**Problem to work on:** With pictures left out, retype the lines from the start of the records through the one that contains "fabric books (213, 1193)".

**Source data:**
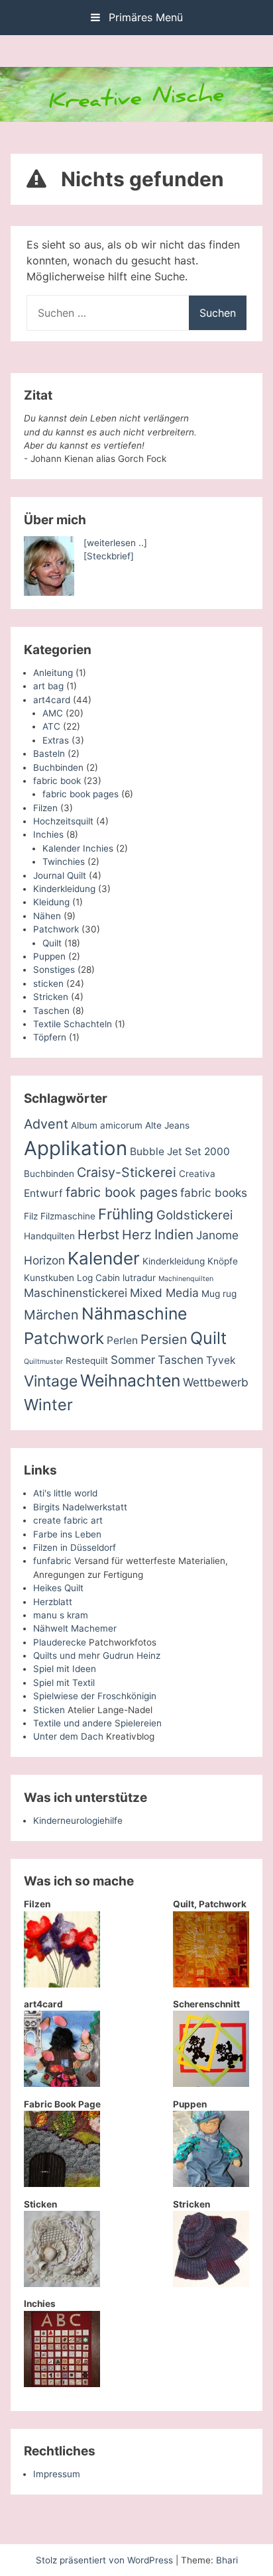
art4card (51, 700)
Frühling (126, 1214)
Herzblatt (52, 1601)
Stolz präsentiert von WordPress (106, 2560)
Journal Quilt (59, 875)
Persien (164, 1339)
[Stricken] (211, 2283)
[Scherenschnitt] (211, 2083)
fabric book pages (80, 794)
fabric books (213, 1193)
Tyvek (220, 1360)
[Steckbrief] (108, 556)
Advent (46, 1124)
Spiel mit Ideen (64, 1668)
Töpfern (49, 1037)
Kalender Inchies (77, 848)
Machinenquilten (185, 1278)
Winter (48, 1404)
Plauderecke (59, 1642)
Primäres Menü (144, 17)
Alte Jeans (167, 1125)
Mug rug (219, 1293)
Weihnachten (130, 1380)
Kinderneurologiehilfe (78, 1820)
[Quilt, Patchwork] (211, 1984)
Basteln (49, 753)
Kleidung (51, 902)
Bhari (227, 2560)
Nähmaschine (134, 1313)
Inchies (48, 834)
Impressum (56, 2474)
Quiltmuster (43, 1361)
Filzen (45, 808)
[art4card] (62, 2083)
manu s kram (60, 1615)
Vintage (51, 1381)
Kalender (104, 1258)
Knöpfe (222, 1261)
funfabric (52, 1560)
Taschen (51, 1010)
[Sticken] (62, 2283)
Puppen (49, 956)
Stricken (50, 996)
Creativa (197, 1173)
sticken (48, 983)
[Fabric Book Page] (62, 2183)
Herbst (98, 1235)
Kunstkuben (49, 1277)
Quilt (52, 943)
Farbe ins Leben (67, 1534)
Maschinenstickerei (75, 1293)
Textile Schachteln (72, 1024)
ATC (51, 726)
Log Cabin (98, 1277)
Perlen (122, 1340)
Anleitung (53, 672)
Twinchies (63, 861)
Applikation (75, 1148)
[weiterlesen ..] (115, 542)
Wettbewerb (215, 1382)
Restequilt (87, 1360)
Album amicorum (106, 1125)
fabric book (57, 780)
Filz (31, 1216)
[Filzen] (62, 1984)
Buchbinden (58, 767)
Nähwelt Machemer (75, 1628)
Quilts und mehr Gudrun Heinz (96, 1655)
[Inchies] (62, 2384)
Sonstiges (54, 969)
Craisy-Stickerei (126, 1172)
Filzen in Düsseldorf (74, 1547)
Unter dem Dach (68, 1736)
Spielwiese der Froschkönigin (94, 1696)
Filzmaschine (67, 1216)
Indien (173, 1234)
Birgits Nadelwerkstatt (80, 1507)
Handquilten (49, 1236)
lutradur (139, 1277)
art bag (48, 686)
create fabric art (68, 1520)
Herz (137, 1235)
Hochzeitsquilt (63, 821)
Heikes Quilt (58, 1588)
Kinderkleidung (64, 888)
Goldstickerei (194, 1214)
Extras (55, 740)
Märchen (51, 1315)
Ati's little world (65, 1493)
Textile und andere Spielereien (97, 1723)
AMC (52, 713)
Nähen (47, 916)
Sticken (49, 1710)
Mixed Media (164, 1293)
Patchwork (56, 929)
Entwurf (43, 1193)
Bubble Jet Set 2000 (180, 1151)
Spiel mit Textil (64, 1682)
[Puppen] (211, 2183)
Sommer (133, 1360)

**Task result:**
art4card (51, 700)
Frühling (126, 1214)
Herzblatt (52, 1601)
Stolz präsentiert von WordPress (106, 2560)
Journal Quilt (59, 875)
Persien (164, 1339)
[Stricken] (211, 2283)
[Scherenschnitt] (211, 2083)
fabric book pages (80, 794)
fabric books (213, 1193)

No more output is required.